— 1864 Valley Campaign —
The Federal offensive in the Shenandoah Valley began in May 1864 faltered in the summer with Confederate victories and Gen. Jubal A. Early's Washington Raid in July. Union General Philip H. Sheridan took command in August, defeated Early at Winchester in September and Cedar Creek in October, burned mills and barns, and crushed the remnants of Early's force at Waynesboro on March 2, 1865. Sheridan's victories contributed to President Abraham Lincoln's reelection in November 1864 and denied Gen. Robert E. Lee's army much needed provisions from the "Breadbasket of the Confederacy."
This house belonged to Thomas and Mary Rutherford in 1864, when a historic meeting occurred here on September 17 between Union Gens. Ulysses S. Grant and Philip H. Sheridan. Grant was eager for Sheridan to drive the Confederates under Gen. Jubal A. Early from the Shenandoah Valley, to protect Washington and the North from another invasion, and also to keep open both the Baltimore and Ohio Railroad and the Chesapeake and Ohio Canal. He decided to visit Sheridan in person rather than send orders through channels in Washington, fearing delays. He left Petersburg, Virginia, on September 15 and avoided the capital.

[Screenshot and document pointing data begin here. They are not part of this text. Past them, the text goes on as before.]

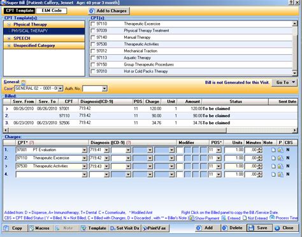This screenshot has width=302, height=237.
Task: Click the Copy icon in bottom toolbar
Action: click(x=6, y=228)
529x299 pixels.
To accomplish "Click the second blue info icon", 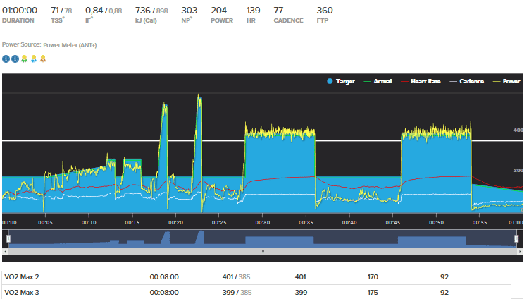I will 15,59.
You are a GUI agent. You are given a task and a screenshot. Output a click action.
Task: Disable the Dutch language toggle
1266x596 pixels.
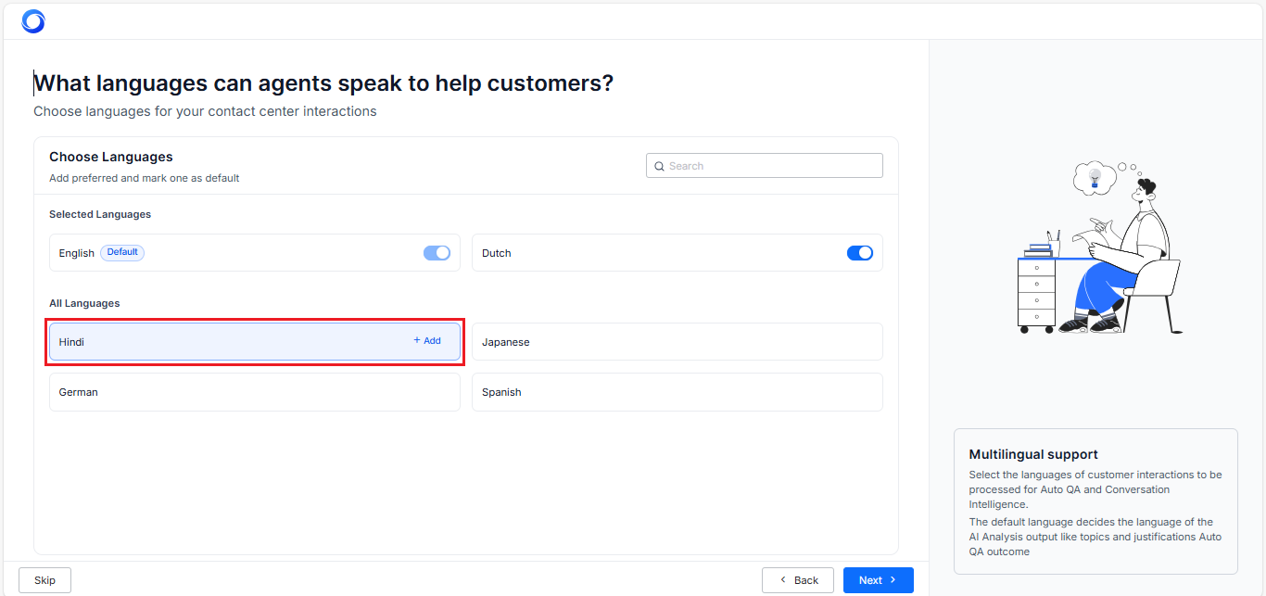(859, 253)
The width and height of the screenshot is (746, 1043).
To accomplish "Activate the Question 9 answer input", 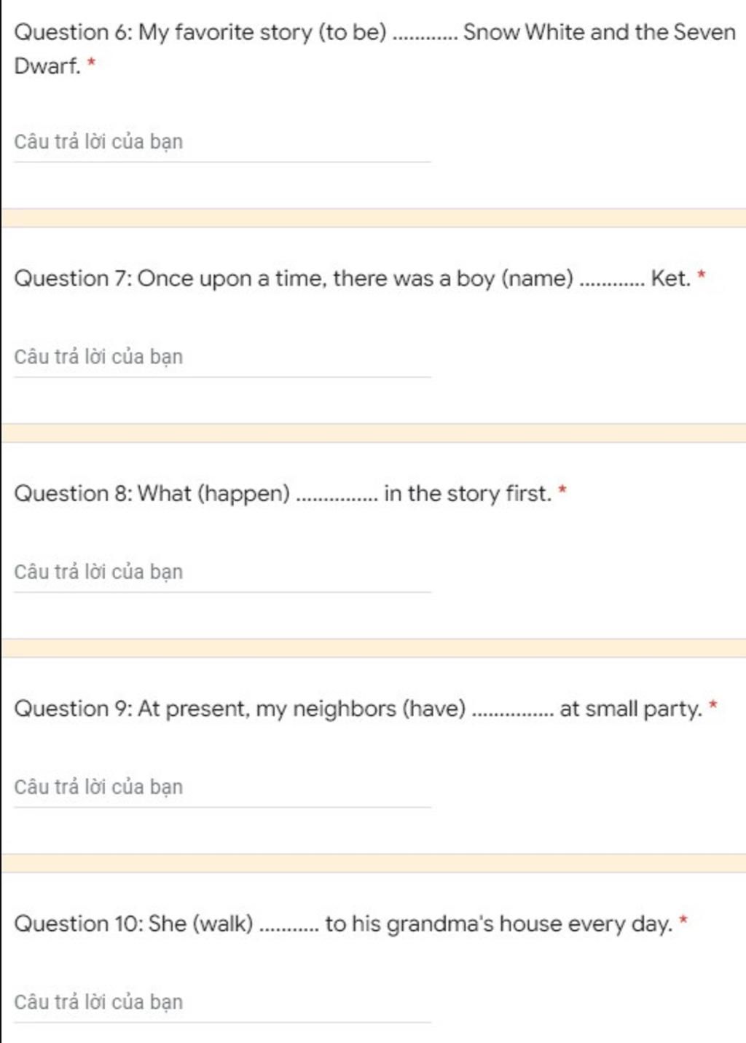I will coord(222,787).
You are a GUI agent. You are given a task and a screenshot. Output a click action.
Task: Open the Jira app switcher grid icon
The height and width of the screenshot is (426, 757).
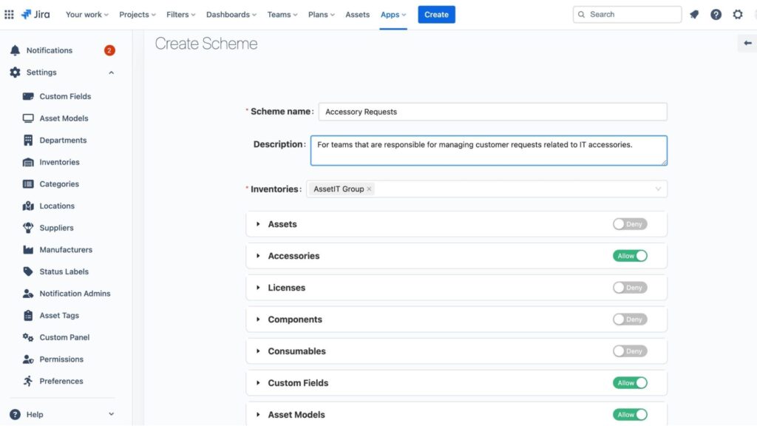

Grant was waiting when Sheridan strode up to the porch at noon. They retired to the east parlor. Sheridan revealed that a Unionist Quaker schoolmistress, Rebecca Wright, had informed him that Early's army had just been reduced by a division detached to defend Richmond. The time was right to launch an offensive. Grant reiterated his earlier directive to destroy foodstuffs in the Shenandoah Valley and then verbally issued the shortest order of his career: "Go in!"
Grant hoped that Sheridan could move in four days; instead, he moved in three, attacking Early's army at Winchester on September 19 and defeating it soundly. A month later, on October 19, when Early counterattacked at Cedar Creek, Sheridan turned a morning defeat into an afternoon victory. In between the two battles came "The Burning," as Sheridan carried out Grant's orders and brought devastation to a large part of the lower Valley.
Thomas and Mary Rutherford were reluctant hosts to the Federal commanders on September 17. Their situation was precarious. The house of their neighbor Andrew Hunter was burned only weeks before for his Confederate sympathies, which they shared. Their daughter, Virginia, had earlier bought a Virginia state flag for presentation by "The Ladies of Jefferson County" to the 2nd Virginia Infantry regiment in Gen. Thomas J. "Stonewall" Jackson's brigade. Jackson eventually returned the flag to Virginia Rutherford, who secreted it in the house until the end of the war. It is now on display at the Virginia Military Institute.